_Pixel coordinate grounding data:_
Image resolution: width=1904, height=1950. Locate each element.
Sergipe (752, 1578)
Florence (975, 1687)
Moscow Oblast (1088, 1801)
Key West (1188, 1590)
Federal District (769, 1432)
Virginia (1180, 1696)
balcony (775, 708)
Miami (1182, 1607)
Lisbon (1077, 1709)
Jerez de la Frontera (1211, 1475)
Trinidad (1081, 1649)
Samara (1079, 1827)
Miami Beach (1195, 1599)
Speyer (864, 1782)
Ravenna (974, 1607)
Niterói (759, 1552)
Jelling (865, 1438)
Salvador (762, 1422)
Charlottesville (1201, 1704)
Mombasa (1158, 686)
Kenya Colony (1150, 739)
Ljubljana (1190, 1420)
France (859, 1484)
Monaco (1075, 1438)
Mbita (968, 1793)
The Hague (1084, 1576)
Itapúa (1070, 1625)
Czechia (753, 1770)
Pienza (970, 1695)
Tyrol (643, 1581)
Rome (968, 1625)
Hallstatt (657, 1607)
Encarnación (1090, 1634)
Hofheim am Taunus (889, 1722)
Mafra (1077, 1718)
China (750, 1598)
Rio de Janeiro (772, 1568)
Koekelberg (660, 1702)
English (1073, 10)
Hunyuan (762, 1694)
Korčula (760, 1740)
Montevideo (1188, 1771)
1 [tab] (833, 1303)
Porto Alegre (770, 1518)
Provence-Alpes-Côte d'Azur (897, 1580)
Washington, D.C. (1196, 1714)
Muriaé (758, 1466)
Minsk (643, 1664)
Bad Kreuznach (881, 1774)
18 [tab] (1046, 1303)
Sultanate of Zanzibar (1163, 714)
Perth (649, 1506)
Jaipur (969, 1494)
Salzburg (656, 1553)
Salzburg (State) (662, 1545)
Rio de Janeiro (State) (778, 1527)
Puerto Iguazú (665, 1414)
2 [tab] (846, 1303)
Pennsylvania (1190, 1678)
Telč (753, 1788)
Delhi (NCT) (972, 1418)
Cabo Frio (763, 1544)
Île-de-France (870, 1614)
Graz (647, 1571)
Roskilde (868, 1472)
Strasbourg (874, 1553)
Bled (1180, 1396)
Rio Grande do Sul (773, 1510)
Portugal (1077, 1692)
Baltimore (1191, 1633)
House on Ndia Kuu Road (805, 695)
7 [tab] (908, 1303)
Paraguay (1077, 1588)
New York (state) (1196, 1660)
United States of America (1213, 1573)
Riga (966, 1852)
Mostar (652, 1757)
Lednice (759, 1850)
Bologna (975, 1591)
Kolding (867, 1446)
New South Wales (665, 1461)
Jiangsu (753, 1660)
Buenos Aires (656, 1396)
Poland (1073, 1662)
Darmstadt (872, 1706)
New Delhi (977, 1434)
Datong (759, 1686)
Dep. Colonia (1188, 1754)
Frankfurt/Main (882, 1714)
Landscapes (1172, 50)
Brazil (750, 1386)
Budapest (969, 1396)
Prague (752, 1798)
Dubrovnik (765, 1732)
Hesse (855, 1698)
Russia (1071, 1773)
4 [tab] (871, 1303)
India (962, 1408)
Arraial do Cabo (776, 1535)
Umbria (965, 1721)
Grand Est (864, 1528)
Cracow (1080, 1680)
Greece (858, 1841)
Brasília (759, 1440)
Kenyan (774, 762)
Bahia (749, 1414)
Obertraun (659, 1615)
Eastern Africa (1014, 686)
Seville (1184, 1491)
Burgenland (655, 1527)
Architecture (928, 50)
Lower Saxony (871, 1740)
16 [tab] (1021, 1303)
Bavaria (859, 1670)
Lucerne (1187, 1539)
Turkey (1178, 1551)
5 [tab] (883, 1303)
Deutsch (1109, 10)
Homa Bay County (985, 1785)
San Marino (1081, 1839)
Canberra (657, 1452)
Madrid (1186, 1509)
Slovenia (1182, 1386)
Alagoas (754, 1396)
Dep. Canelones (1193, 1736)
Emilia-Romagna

_Task to carry out:_
The data above must be restated word for word.

_Exercise answer:_
Image resolution: width=1904, height=1950. Locate each element.
Sergipe (752, 1578)
Florence (975, 1687)
Moscow Oblast (1088, 1801)
Key West (1188, 1590)
Federal District (769, 1432)
Virginia (1180, 1696)
balcony (775, 708)
Miami (1182, 1607)
Lisbon (1077, 1709)
Jerez de la Frontera (1211, 1475)
Trinidad (1081, 1649)
Samara (1079, 1827)
Miami Beach (1195, 1599)
Speyer (864, 1782)
Ravenna (974, 1607)
Niterói (759, 1552)
Jelling (865, 1438)
Salvador (762, 1422)
Charlottesville (1201, 1704)
Mombasa (1158, 686)
Kenya Colony (1150, 739)
Ljubljana (1190, 1420)
France (859, 1484)
Monaco (1075, 1438)
Mbita (968, 1793)
The Hague (1084, 1576)
Itapúa (1070, 1625)
Czechia (753, 1770)
Pienza (970, 1695)
Tyrol (643, 1581)
Rome (968, 1625)
Hallstatt (657, 1607)
Encarnación (1090, 1634)
Hofheim am Taunus (889, 1722)
Mafra (1077, 1718)
China (750, 1598)
Rio de Janeiro (772, 1568)
Koekelberg (660, 1702)
English (1073, 10)
Hunyuan (762, 1694)
Korčula (760, 1740)
Montevideo (1188, 1771)
1 [tab] (833, 1303)
Porto Alegre (770, 1518)
Provence-Alpes-Côte d'Azur (897, 1580)
Washington, D.C. (1196, 1714)
Muriaé (758, 1466)
Minsk (643, 1664)
Bad Kreuznach (881, 1774)
18 [tab] (1046, 1303)
Sultanate of Zanzibar (1163, 714)
Perth (649, 1506)
Jaipur (969, 1494)
Salzburg (656, 1553)
Salzburg (State) (662, 1545)
Rio de Janeiro (State) (778, 1527)
Puerto Iguazú (665, 1414)
2 [tab] (846, 1303)
Pennsylvania (1190, 1678)
Telč (753, 1788)
Delhi (NCT) (972, 1418)
Cabo Frio (763, 1544)
Île-de-France (870, 1614)
Graz (647, 1571)
Roskilde (868, 1472)
Strasbourg (874, 1553)
Bled (1180, 1396)
Rio Grande do Sul (773, 1510)
Portugal (1077, 1692)
Baltimore (1191, 1633)
House on Ndia Kuu Road (805, 695)
7 [tab] (908, 1303)
Paraguay (1077, 1588)
New York (state) (1196, 1660)
United States of America (1213, 1573)
Riga (966, 1852)
Mostar (652, 1757)
Lednice (759, 1850)
Bologna (975, 1591)
Kolding (867, 1446)
New South Wales (665, 1461)
Jiangsu (753, 1660)
Buenos Aires (656, 1396)
Poland (1073, 1662)
Darmstadt (872, 1706)
New Delhi (977, 1434)
Datong (759, 1686)
Dep. Colonia (1188, 1754)
Frankfurt/Main (882, 1714)
Landscapes (1172, 50)
Brazil (750, 1386)
Budapest (969, 1396)
Prague (752, 1798)
Dubrovnik (765, 1732)
Hesse (855, 1698)
Russia (1071, 1773)
4 [tab] (871, 1303)
India (962, 1408)
Arraial do Cabo (776, 1535)
Umbria (965, 1721)
Grand Est (864, 1528)
Cracow (1080, 1680)
Greece (858, 1841)
Brasília (759, 1440)
Kenyan (774, 762)
Bahia (749, 1414)
Obertraun (659, 1615)
Eastern Africa (1014, 686)
Seville (1184, 1491)
Burgenland (655, 1527)
Architecture (928, 50)
Lower Saxony (871, 1740)
16 [tab] (1021, 1303)
Bavaria (859, 1670)
Lucerne (1187, 1539)
Turkey (1178, 1551)
5 [tab] (883, 1303)
Deutsch (1109, 10)
Homa Bay County (985, 1785)
San Marino (1081, 1839)
Canberra (657, 1452)
Madrid (1186, 1509)
Slovenia (1182, 1386)
Alagoas (754, 1396)
Dep. Canelones (1193, 1736)
Emilia-Romagna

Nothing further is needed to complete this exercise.